:: ENTRIES SUPPLIED ::

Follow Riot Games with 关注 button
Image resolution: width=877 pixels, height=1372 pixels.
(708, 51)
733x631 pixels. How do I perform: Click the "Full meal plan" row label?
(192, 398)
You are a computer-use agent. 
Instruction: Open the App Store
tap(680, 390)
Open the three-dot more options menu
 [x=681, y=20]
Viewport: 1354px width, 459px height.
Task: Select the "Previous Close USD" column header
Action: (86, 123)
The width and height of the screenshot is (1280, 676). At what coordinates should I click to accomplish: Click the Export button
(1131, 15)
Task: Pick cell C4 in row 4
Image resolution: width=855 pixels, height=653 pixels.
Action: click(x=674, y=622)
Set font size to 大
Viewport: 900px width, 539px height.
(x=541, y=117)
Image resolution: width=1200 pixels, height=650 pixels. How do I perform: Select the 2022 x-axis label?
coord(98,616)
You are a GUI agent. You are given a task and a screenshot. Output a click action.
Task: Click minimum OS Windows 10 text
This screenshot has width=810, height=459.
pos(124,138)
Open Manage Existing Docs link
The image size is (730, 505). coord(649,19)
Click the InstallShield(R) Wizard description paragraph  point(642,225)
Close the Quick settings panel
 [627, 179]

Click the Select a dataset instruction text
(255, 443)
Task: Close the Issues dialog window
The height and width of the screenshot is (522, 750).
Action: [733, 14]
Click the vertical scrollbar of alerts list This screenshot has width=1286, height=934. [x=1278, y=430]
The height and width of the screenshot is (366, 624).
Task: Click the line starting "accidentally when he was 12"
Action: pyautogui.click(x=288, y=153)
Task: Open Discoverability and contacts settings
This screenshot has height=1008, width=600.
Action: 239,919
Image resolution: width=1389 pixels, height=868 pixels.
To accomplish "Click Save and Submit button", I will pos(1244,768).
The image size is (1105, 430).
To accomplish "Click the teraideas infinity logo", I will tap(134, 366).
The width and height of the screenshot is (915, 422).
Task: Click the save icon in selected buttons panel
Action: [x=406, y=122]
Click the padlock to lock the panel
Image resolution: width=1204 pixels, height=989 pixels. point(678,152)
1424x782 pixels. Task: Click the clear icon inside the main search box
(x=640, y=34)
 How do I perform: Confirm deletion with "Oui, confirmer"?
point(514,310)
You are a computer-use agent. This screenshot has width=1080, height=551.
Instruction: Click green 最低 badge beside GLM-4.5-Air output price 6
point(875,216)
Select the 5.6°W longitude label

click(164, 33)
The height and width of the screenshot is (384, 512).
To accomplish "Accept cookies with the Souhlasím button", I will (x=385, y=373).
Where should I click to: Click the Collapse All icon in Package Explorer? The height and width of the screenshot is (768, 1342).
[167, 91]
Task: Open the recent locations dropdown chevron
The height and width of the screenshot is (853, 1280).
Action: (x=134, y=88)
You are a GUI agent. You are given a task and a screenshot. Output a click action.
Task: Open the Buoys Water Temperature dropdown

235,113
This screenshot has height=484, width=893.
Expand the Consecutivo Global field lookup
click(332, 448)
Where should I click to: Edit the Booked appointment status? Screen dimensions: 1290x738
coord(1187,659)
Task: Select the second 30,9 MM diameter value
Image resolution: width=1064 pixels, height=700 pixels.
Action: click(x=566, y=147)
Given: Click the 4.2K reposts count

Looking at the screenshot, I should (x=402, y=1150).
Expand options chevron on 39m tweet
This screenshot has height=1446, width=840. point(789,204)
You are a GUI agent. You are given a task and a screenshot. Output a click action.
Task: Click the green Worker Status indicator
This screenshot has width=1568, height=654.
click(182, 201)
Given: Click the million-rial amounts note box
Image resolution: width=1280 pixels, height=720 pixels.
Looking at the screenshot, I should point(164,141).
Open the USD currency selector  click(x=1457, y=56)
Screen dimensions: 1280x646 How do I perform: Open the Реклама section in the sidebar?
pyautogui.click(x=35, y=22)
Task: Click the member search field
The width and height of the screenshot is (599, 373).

:::

INSTRUCTIONS TO FOLLOW: Each line in the data that holds the string "computer" needs to be copied.

ANSWER TO THIS EXERCISE:
You are a computer-use agent. 
You are a computer-use agent. This screenshot has width=1080, height=551.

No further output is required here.